Figure 4.Nonhydrocarbon Balance and Wealth Accumulation, 2007–70
Source: Authors’ estimates.
Figure 5.Nonhydrocarbon Primary Deficit Projections Under PIH
Source: Authors’ estimates.
The optimal nonhydrocarbon primary deficit could be below the level prescribed by the PIH model if the economy has a low level of capital stock. Conceptually, the standard PIH framework does not distinguish between domestic investments and foreign assets, even though investments abroad and at home have very different implications for the economy. Recent research has also questioned the relevance of the standard PIH model as a fiscal policy anchor in resource-rich developing countries with infrastructure gaps and low levels of human capital (Baunsgaard, Villafuerte, Poplawski-Ribeiro, and Richmond, 2012). Accordingly, with a modified PIH approach excluding development expenditure that may yield a return on investment equal to the discount rate used in the annuity calculations, we estimate that the nonhydrocarbon primary deficit is 3.4 percentage points of GDP below its equilibrium value in 2013 and remaining at around 10 percentage points below the estimated equilibrium threshold over the medium term. While this implies abundant fiscal space to accommodate scaling-up of development expenditure, it does not take into account the impact of development spending on growth and the institutional and absorptive capacity of the economy. In other words, the pace of scaling-up of development spending may need to be tempered to ensure the efficiency of capital investment and to avoid the risk of inflationary pressures, real exchange rate appreciation and lower nonhydrocarbon output. Furthermore, in light of the need to build precautionary savings, such frontloading of expenditure would make the economy more vulnerable to the volatility of hydrocarbon revenues. Therefore, as proposed by Berg, Portillo, Yang, and Zanna (2012), a “sustainable investing” approach would gradually scale up development expenditure in line with institutional and absorptive capacity constraints, and would minimize the impact of volatile hydrocarbon earnings on the domestic economy.

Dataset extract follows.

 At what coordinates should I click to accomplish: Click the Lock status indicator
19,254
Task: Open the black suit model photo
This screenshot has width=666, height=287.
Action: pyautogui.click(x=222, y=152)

Though sensitive to parameter assumptions, the PIH model points to the need for a significant fiscal adjustment over the medium term. The results indicate the need for fiscal rebalancing to safeguard long-term sustainability and ensure intergenerational equity in the distribution of the country’s resource wealth, although the conventional PIH framework does not account for the possibility that the resource base could be extended and broadened through technological developments and the exploitation of probable reserves. Accordingly, a wider resource base would extend the production horizon and raise the sustainable nonhydrocarbon primary deficit. Nevertheless, with the cyclically adjusted nonhydrocarbon primary budget deficit running well over 200 percent, these results point to a need for fiscal adjustment to ensure long-term sustainability, improve intergenerational distribution of resource wealth, and prevent over-dependency on hydrocarbons.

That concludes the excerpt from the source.